Sultan II. Abdülhamid Han Mekteb-i Mülkiye, Güzel Sanatlar Fakültesi, Hukuk Fakültesi, Denizcilik Fakültesi, Kız Öğretmen Okulu, Yüksek Mühendislik Fakültesi gibi ilim yuvalarını kurarak bilim ve fen hareketlerinin yurdumuzda gelişmesine öncülük etmiştir. Ayrıca Şişli Etfal Hastanesi, Darülaceze ve enfeksiyon hastalıklarıyla mücadele maksadıyla aşı ve serum üreten Bakteriyolojihane gibi millet hayrına çok önemli kurumları açmış, bir yandan da ciddi şekilde uyguladığı tasarruf tedbirleriyle Osmanlı Devleti’nin borcunu yarı yarıya azaltmıştır.”

Siyonizm’e 33 yıl kök söktürdü
Ulu Hakan Abdülhamid Han’ın diğer çok önemli yönünün, Siyonizm’in İsrail Devleti’ni kurma planlarının karşısında tam 33 sene dirayetle durması olduğunu söyleyen Erbakan,  “Demiryolu ağını genişletmesinin yanında, Hicaz demiryolu projesi ile de kutsal topraklara yapılacak ziyaretleri daha konforlu ve süratli hale getirerek büyük ve mübarek bir hizmete imza atmak suretiyle tüm İslam Alemi’nin gönlünde müstesna bir yer edinmiştir.” İfadelerini kullandı.
Tüm zamanların en büyük siyasi dehası

2.Abdülhamid Han’ın dünya kamuoyu tarafından tüm zamanların en büyük siyasi dehası kabul edildiğini kaydeden Erbakan, vatan ve millet sevdalısı Sultan’ı her zaman hayırla ve hürmetle yad edeceklerini belirterek, “Sadrazam ve diğer nâzırlarla birlikte camileri dolaşarak halk içinde namaz kılan, Seraskerlik Kapısı’nda subaylarla aynı sofrada yemek yiyen bir padişahın “istibdatçı” olduğunu iddia edenleri  Sultan II. Abdülhamid’in hayatını objektif kaynaklardan okumaya davet ediyoruz.

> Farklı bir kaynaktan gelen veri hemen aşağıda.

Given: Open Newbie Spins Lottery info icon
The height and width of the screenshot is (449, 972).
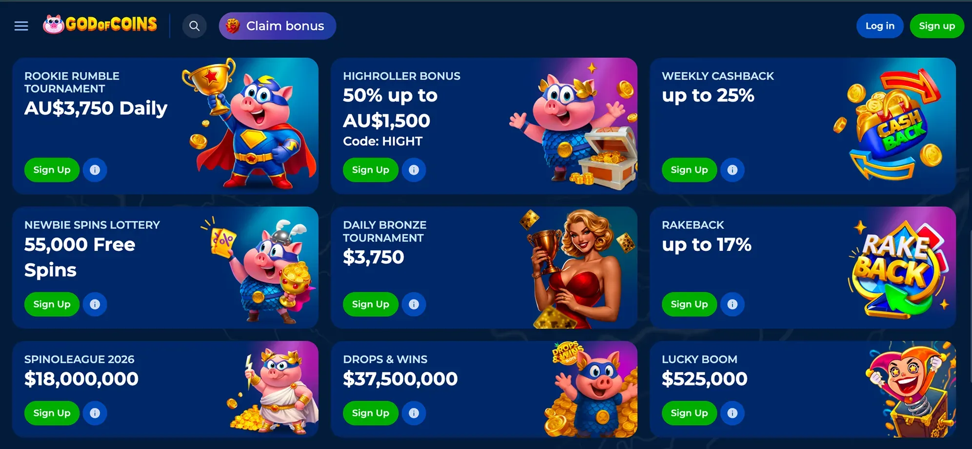Looking at the screenshot, I should click(x=95, y=304).
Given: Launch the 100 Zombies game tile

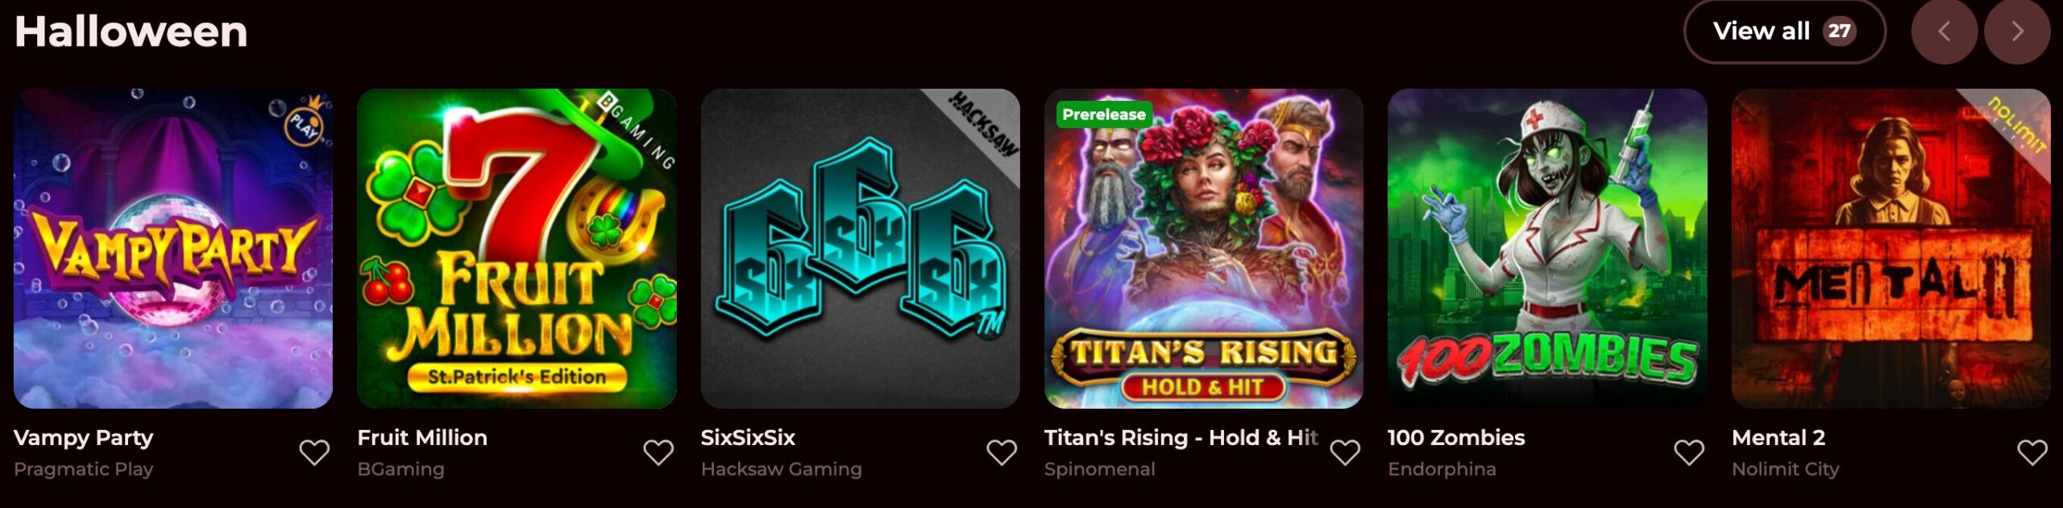Looking at the screenshot, I should [1547, 248].
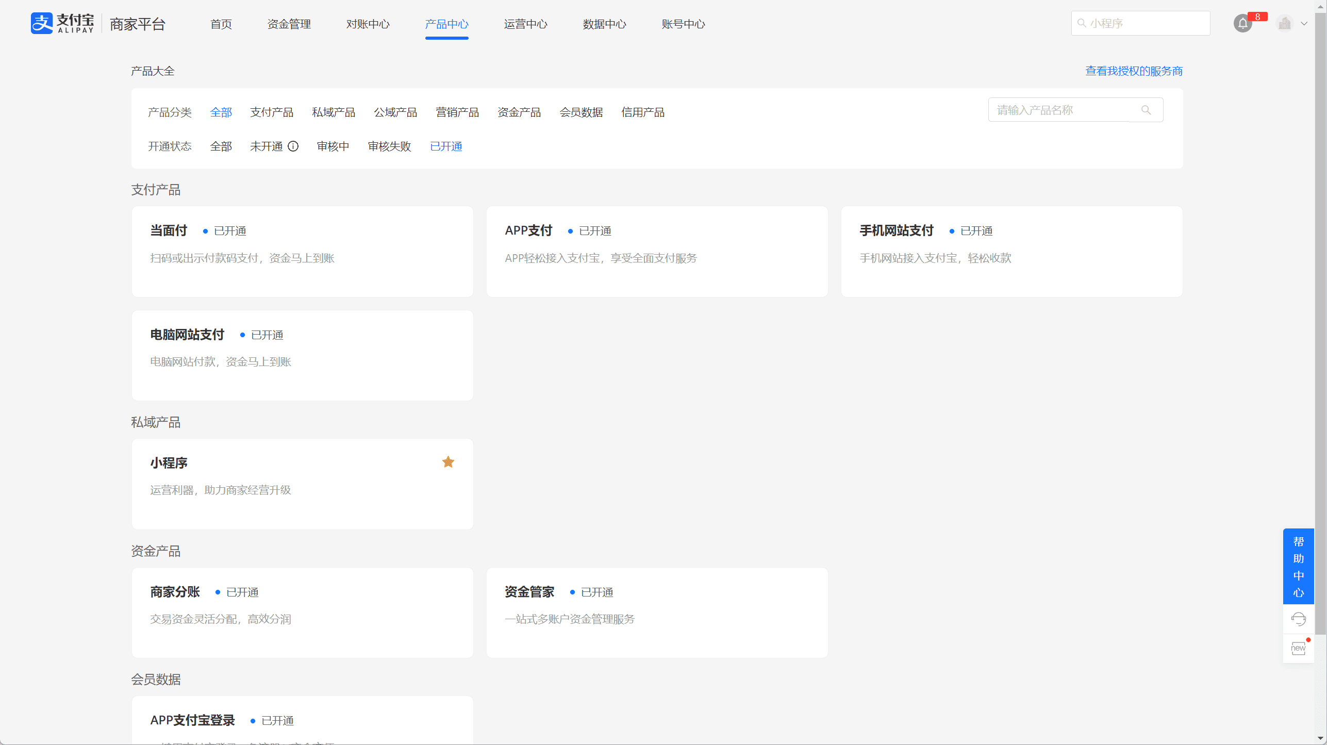Open the customer service headset icon
Image resolution: width=1327 pixels, height=745 pixels.
(x=1298, y=619)
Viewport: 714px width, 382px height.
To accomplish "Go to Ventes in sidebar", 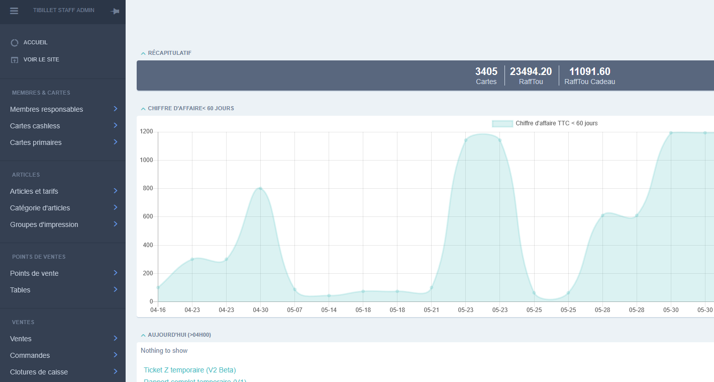I will pyautogui.click(x=21, y=339).
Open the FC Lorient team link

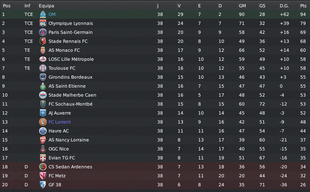tap(60, 122)
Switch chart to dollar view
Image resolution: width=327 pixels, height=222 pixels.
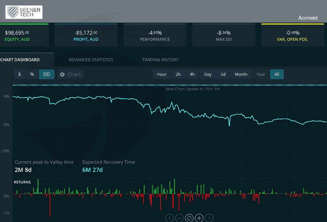[19, 75]
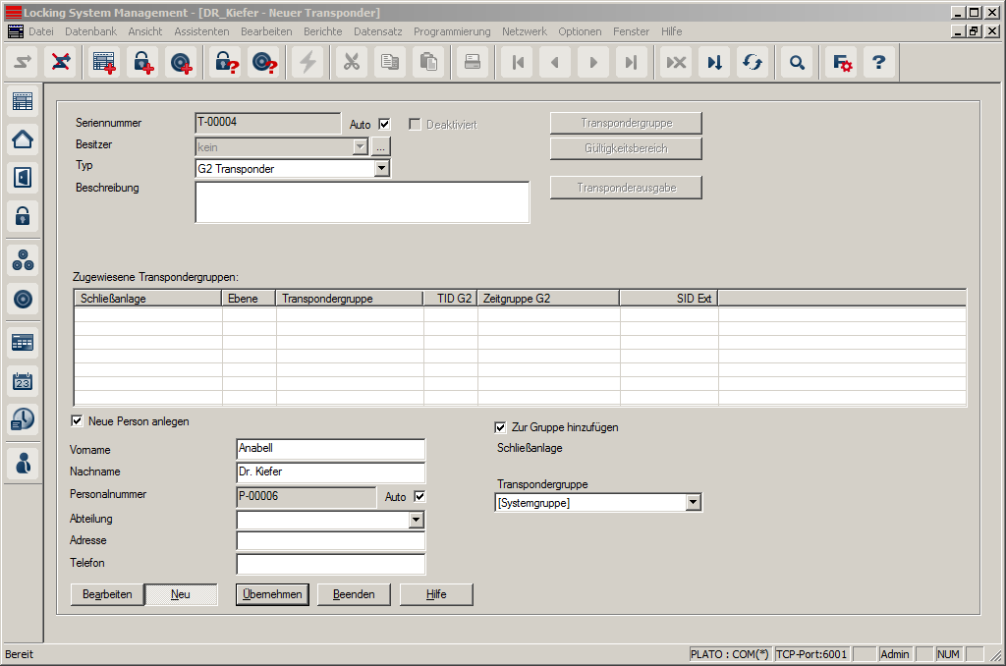Open the padlock icon in the left sidebar
The width and height of the screenshot is (1006, 666).
pos(22,217)
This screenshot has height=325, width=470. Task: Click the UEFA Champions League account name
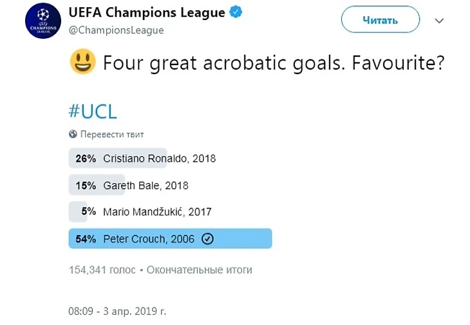[147, 13]
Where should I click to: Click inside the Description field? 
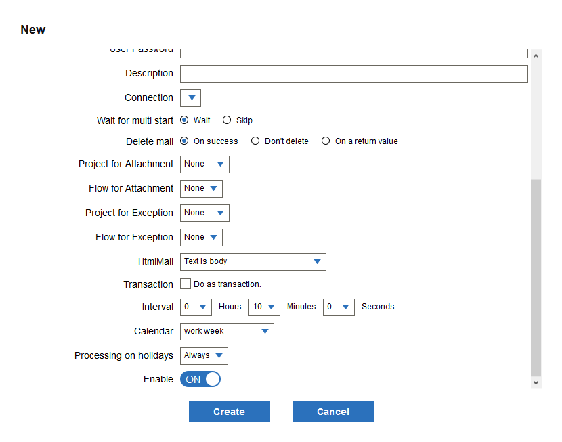[x=353, y=73]
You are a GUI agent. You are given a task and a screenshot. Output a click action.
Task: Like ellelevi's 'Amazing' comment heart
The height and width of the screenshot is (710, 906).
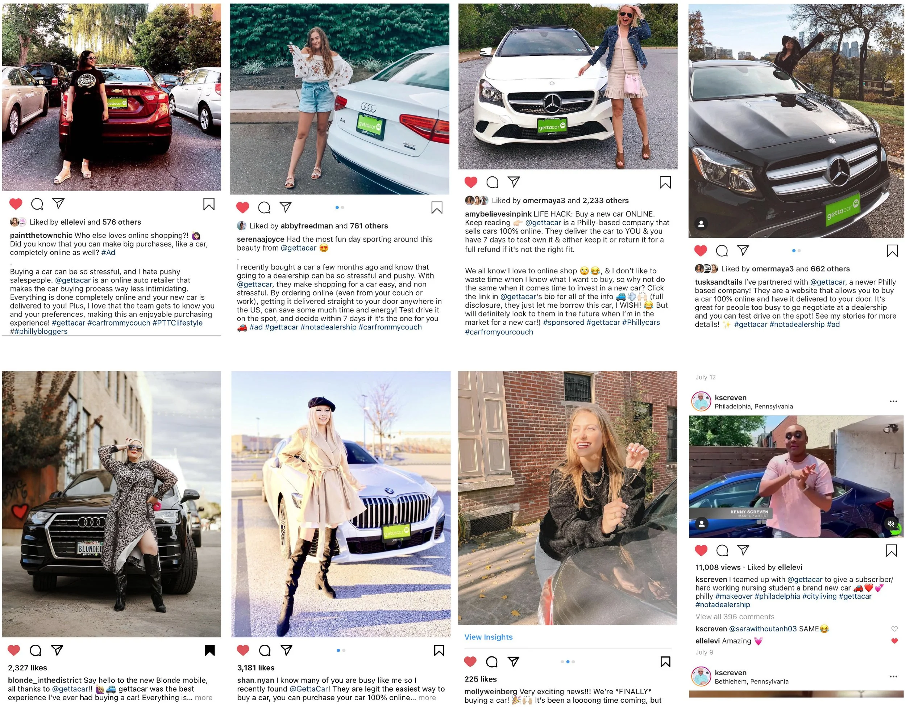tap(894, 641)
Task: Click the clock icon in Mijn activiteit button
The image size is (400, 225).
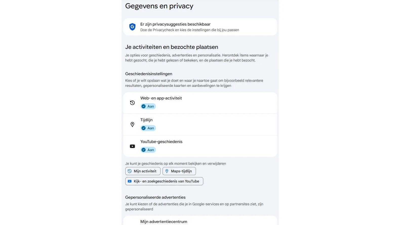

Biz Yeniden Refah Partisi olarak Sultan II. Abdülhamid Han Hazretlerini, Siyonizm’e karşı en etkili mücadeleyi gerçekleştirmiş, vatan ve millet sevdalısı, milletin evlatlarını kendi evlatlarından ayırmayacak kadar seven bir padişah olarak her zaman hürmet, muhabbet ve hayır dua ile anacağız.” şeklinde konuştu.